WASHINGTON -- President Donald Trump told Democratic congressional leaders on the eve of a White House meeting to discuss restoring the nation's infrastructure that he first wanted them to pass his replacement for the North American Free Trade Agreement.
"Before we get to infrastructure, it is my strong view that Congress should first pass the important and popular USMCA trade deal," Trump wrote in a letter to House Speaker Nancy Pelosi and Senate Minority Leader Chuck Schumer on Tuesday. "It will replace the job killing NAFTA, one of the worst trade deals ever entered into by our nation."
"Once Congress has passed USMCA," Trump continued, "we should turn our attention to a bipartisan infrastructure package."
The White House, which this week removed steel and aluminum tariffs imposed on Canada and Mexico a year ago, wants to build momentum to pass the accord, a major goal of the president as his reelection campaign gets underway.
Pelosi has said that she wants to support the deal, but has demanded changes that would strengthen labor and environmental protections and ensure enforcement of the agreement.
The White House session on Wednesday was scheduled after Trump, Pelosi and Schumer met on April 30 to discuss an infrastructure plan. Schumer and Pelosi said that Trump had agreed to a $2 trillion goal to rebuild U.S. public works but that it was up to the White House to come up with a way to pay for it.

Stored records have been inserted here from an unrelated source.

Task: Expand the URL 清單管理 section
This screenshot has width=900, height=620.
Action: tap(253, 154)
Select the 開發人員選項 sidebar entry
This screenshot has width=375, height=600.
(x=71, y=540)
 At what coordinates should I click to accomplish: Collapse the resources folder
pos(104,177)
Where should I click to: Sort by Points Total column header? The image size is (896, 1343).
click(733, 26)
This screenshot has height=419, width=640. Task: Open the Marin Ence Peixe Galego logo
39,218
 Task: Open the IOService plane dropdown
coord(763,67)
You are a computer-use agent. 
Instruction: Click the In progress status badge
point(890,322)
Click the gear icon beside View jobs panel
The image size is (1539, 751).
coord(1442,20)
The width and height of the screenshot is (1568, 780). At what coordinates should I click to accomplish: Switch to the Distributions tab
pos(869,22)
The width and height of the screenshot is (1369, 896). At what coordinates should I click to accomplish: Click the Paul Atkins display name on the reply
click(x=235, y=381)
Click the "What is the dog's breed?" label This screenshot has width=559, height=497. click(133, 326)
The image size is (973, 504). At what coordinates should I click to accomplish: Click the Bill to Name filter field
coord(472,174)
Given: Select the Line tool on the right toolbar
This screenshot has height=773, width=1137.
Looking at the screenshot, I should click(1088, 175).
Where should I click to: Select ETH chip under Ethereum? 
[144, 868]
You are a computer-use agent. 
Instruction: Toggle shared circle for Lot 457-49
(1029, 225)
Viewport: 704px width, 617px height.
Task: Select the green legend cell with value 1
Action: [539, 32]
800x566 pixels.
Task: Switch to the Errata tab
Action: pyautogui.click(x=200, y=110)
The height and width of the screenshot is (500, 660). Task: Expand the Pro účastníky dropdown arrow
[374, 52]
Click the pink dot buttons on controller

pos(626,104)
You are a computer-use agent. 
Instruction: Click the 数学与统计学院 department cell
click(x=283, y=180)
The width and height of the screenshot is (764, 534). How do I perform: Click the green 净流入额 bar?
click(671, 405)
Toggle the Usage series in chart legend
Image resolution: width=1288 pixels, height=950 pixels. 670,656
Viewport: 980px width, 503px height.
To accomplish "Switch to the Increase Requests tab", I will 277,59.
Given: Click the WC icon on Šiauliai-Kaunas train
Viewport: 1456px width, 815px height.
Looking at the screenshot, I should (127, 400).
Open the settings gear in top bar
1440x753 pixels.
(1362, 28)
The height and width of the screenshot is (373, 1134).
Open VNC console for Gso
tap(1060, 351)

But Trump, in the letter on Tuesday, suggested that he expected the Democrats to do just that.
"It would be helpful, if you came to tomorrow's meeting with your infrastructure priorities and specifics regarding how much funding you would dedicate to each," he said. "Your caucus has expressed a wide range of priorities, and it is unclear which ones have your support. I had hoped that we could have worked out these priorities following our last meeting, but you canceled a scheduled meeting of our teams, preventing them from advancing our discussions."
Pelosi said last week that she wants any initiative to include more than just roads and bridges, but also transit systems, rural broadband, water systems, and even schools and housing.
The offices of Pelosi and Schumer did not respond to requests for comment on Tuesday night.